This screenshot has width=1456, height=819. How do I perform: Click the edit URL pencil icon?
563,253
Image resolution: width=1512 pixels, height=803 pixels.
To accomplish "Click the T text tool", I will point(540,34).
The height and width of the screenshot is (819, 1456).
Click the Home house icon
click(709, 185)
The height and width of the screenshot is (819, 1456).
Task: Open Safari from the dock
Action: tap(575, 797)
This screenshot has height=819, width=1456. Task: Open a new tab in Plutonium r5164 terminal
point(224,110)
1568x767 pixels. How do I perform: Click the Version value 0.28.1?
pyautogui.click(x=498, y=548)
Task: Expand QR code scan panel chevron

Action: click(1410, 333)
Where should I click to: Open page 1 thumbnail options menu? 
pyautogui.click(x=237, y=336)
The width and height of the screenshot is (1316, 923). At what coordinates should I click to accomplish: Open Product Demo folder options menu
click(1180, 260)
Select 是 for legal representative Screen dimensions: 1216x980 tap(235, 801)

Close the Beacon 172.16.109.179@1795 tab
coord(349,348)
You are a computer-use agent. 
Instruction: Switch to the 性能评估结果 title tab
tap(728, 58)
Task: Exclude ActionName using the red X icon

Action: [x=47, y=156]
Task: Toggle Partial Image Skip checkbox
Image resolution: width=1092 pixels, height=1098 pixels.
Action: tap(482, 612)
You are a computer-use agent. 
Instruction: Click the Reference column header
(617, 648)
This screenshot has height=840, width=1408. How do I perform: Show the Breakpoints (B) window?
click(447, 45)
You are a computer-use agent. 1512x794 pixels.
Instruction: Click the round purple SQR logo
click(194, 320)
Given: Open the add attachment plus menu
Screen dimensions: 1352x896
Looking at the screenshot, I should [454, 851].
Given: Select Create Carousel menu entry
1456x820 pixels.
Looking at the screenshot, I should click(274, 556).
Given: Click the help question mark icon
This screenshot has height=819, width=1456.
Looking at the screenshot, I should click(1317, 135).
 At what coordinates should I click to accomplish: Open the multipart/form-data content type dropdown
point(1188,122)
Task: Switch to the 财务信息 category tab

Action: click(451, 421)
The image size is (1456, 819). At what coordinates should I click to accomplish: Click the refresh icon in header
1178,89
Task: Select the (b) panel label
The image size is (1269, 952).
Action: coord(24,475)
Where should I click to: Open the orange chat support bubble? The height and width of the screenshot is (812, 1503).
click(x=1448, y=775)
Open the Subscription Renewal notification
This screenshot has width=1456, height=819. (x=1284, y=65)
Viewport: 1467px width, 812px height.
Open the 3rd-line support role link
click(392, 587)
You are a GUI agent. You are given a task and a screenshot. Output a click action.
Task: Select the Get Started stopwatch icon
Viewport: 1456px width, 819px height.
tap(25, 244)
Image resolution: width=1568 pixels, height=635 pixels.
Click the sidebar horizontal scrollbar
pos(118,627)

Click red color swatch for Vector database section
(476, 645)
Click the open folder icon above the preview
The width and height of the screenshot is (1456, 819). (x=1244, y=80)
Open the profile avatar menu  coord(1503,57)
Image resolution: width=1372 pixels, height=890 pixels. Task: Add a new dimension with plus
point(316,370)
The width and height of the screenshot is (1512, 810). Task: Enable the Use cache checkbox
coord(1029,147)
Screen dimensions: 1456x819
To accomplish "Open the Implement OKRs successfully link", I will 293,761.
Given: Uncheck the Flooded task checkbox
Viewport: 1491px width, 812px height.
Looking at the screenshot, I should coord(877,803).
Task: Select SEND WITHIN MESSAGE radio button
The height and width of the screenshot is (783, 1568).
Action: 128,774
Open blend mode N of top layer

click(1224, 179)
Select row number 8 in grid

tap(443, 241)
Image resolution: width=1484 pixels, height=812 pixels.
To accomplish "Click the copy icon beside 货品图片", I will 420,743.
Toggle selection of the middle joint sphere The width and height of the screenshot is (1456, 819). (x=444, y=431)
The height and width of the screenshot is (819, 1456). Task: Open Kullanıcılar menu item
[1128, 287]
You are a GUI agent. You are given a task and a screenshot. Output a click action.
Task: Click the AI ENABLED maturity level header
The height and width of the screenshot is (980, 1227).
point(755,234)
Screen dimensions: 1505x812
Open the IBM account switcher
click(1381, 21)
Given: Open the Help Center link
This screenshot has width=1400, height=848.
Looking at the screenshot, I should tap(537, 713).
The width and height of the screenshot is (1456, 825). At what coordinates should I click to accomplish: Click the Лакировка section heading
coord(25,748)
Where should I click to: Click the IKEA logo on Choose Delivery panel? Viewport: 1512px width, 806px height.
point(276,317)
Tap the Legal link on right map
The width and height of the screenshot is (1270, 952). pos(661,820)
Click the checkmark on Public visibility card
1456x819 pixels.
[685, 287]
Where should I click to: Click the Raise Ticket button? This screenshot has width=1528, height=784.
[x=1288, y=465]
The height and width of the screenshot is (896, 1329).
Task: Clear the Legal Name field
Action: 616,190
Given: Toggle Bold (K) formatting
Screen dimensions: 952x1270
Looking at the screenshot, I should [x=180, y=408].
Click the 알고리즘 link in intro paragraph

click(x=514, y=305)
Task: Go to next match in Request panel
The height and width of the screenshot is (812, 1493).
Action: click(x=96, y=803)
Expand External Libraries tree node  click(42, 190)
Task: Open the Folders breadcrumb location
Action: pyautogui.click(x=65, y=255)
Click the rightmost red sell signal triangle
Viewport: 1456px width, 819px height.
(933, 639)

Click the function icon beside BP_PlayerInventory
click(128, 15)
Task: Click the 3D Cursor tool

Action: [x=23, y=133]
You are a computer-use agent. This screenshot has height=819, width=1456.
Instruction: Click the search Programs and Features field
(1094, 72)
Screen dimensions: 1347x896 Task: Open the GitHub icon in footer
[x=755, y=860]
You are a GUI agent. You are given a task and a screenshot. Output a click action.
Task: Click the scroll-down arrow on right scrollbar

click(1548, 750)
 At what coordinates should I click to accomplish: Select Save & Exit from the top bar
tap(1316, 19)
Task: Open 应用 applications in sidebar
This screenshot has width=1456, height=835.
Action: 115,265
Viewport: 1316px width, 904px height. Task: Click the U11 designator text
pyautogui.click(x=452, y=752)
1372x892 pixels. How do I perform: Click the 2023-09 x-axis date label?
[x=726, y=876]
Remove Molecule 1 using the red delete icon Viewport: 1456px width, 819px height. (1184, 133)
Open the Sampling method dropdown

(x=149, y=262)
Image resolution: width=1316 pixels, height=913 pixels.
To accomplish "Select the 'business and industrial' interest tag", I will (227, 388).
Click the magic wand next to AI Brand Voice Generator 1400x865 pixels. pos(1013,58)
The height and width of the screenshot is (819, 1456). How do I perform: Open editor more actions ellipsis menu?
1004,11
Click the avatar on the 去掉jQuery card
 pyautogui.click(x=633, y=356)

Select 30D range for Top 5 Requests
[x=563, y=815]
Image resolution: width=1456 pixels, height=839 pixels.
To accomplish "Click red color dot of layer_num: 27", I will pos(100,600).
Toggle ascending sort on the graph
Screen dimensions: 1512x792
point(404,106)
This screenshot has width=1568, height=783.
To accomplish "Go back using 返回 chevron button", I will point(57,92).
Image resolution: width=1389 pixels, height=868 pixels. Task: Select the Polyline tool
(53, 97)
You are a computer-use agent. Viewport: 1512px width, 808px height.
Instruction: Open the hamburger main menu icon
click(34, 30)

● ● ●

WHAT THE TASK ASKS: For each line shown above, write an exact copy.

TASK SOLUTION:
This screenshot has width=1456, height=819. How do I perform: Click the edit URL pencil icon?
563,253
Image resolution: width=1512 pixels, height=803 pixels.
To accomplish "Click the T text tool", I will point(540,34).
The height and width of the screenshot is (819, 1456).
Click the Home house icon
click(709, 185)
The height and width of the screenshot is (819, 1456).
Task: Open Safari from the dock
Action: tap(575, 797)
This screenshot has height=819, width=1456. Task: Open a new tab in Plutonium r5164 terminal
point(224,110)
1568x767 pixels. How do I perform: Click the Version value 0.28.1?
pyautogui.click(x=498, y=548)
Task: Expand QR code scan panel chevron

Action: click(1410, 333)
Where should I click to: Open page 1 thumbnail options menu? 
pyautogui.click(x=237, y=336)
The width and height of the screenshot is (1316, 923). At what coordinates should I click to accomplish: Open Product Demo folder options menu
click(1180, 260)
Select 是 for legal representative Screen dimensions: 1216x980 tap(235, 801)

Close the Beacon 172.16.109.179@1795 tab
coord(349,348)
You are a computer-use agent. 
Instruction: Switch to the 性能评估结果 title tab
tap(728, 58)
Task: Exclude ActionName using the red X icon

Action: [x=47, y=156]
Task: Toggle Partial Image Skip checkbox
Image resolution: width=1092 pixels, height=1098 pixels.
Action: tap(482, 612)
You are a computer-use agent. 
Instruction: Click the Reference column header
(617, 648)
This screenshot has height=840, width=1408. How do I perform: Show the Breakpoints (B) window?
click(447, 45)
You are a computer-use agent. 1512x794 pixels.
Instruction: Click the round purple SQR logo
click(194, 320)
Given: Open the add attachment plus menu
Screen dimensions: 1352x896
Looking at the screenshot, I should [454, 851].
Given: Select Create Carousel menu entry
1456x820 pixels.
Looking at the screenshot, I should click(274, 556).
Given: Click the help question mark icon
This screenshot has height=819, width=1456.
Looking at the screenshot, I should click(1317, 135).
 At what coordinates should I click to accomplish: Open the multipart/form-data content type dropdown
point(1188,122)
Task: Switch to the 财务信息 category tab

Action: click(451, 421)
The image size is (1456, 819). At what coordinates should I click to accomplish: Click the refresh icon in header
1178,89
Task: Select the (b) panel label
The image size is (1269, 952).
Action: coord(24,475)
Where should I click to: Open the orange chat support bubble? The height and width of the screenshot is (812, 1503).
click(x=1448, y=775)
Open the Subscription Renewal notification
This screenshot has width=1456, height=819. (x=1284, y=65)
Viewport: 1467px width, 812px height.
Open the 3rd-line support role link
click(392, 587)
You are a GUI agent. You are given a task and a screenshot. Output a click action.
Task: Select the Get Started stopwatch icon
Viewport: 1456px width, 819px height.
tap(25, 244)
Image resolution: width=1568 pixels, height=635 pixels.
Click the sidebar horizontal scrollbar
pos(118,627)

Click red color swatch for Vector database section
(476, 645)
Click the open folder icon above the preview
The width and height of the screenshot is (1456, 819). (x=1244, y=80)
Open the profile avatar menu  coord(1503,57)
Image resolution: width=1372 pixels, height=890 pixels. Task: Add a new dimension with plus
point(316,370)
The width and height of the screenshot is (1512, 810). Task: Enable the Use cache checkbox
coord(1029,147)
Screen dimensions: 1456x819
To accomplish "Open the Implement OKRs successfully link", I will 293,761.
Given: Uncheck the Flooded task checkbox
Viewport: 1491px width, 812px height.
Looking at the screenshot, I should coord(877,803).
Task: Select SEND WITHIN MESSAGE radio button
The height and width of the screenshot is (783, 1568).
Action: 128,774
Open blend mode N of top layer

click(1224, 179)
Select row number 8 in grid

tap(443, 241)
Image resolution: width=1484 pixels, height=812 pixels.
To accomplish "Click the copy icon beside 货品图片", I will 420,743.
Toggle selection of the middle joint sphere The width and height of the screenshot is (1456, 819). (x=444, y=431)
The height and width of the screenshot is (819, 1456). Task: Open Kullanıcılar menu item
[1128, 287]
You are a GUI agent. You are given a task and a screenshot. Output a click action.
Task: Click the AI ENABLED maturity level header
The height and width of the screenshot is (980, 1227).
point(755,234)
Screen dimensions: 1505x812
Open the IBM account switcher
click(1381, 21)
Given: Open the Help Center link
This screenshot has width=1400, height=848.
Looking at the screenshot, I should tap(537, 713).
The width and height of the screenshot is (1456, 825). At what coordinates should I click to accomplish: Click the Лакировка section heading
coord(25,748)
Where should I click to: Click the IKEA logo on Choose Delivery panel? Viewport: 1512px width, 806px height.
point(276,317)
Tap the Legal link on right map
The width and height of the screenshot is (1270, 952). pos(661,820)
Click the checkmark on Public visibility card
1456x819 pixels.
[685, 287]
Where should I click to: Click the Raise Ticket button? This screenshot has width=1528, height=784.
[x=1288, y=465]
The height and width of the screenshot is (896, 1329).
Task: Clear the Legal Name field
Action: 616,190
Given: Toggle Bold (K) formatting
Screen dimensions: 952x1270
Looking at the screenshot, I should [x=180, y=408].
Click the 알고리즘 link in intro paragraph

click(x=514, y=305)
Task: Go to next match in Request panel
The height and width of the screenshot is (812, 1493).
Action: click(x=96, y=803)
Expand External Libraries tree node  click(42, 190)
Task: Open the Folders breadcrumb location
Action: pyautogui.click(x=65, y=255)
Click the rightmost red sell signal triangle
Viewport: 1456px width, 819px height.
(933, 639)

Click the function icon beside BP_PlayerInventory
click(128, 15)
Task: Click the 3D Cursor tool

Action: [x=23, y=133]
You are a computer-use agent. This screenshot has height=819, width=1456.
Instruction: Click the search Programs and Features field
(1094, 72)
Screen dimensions: 1347x896 Task: Open the GitHub icon in footer
[x=755, y=860]
You are a GUI agent. You are given a task and a screenshot. Output a click action.
Task: Click the scroll-down arrow on right scrollbar

click(1548, 750)
 At what coordinates should I click to accomplish: Select Save & Exit from the top bar
tap(1316, 19)
Task: Open 应用 applications in sidebar
This screenshot has width=1456, height=835.
Action: 115,265
Viewport: 1316px width, 904px height. Task: Click the U11 designator text
pyautogui.click(x=452, y=752)
1372x892 pixels. How do I perform: Click the 2023-09 x-axis date label?
[x=726, y=876]
Remove Molecule 1 using the red delete icon Viewport: 1456px width, 819px height. (1184, 133)
Open the Sampling method dropdown

(x=149, y=262)
Image resolution: width=1316 pixels, height=913 pixels.
To accomplish "Select the 'business and industrial' interest tag", I will (227, 388).
Click the magic wand next to AI Brand Voice Generator 1400x865 pixels. pos(1013,58)
The height and width of the screenshot is (819, 1456). How do I perform: Open editor more actions ellipsis menu?
1004,11
Click the avatar on the 去掉jQuery card
 pyautogui.click(x=633, y=356)

Select 30D range for Top 5 Requests
[x=563, y=815]
Image resolution: width=1456 pixels, height=839 pixels.
To accomplish "Click red color dot of layer_num: 27", I will pos(100,600).
Toggle ascending sort on the graph
Screen dimensions: 1512x792
point(404,106)
This screenshot has width=1568, height=783.
To accomplish "Go back using 返回 chevron button", I will point(57,92).
Image resolution: width=1389 pixels, height=868 pixels. Task: Select the Polyline tool
(53, 97)
You are a computer-use agent. Viewport: 1512px width, 808px height.
Instruction: Open the hamburger main menu icon
click(34, 30)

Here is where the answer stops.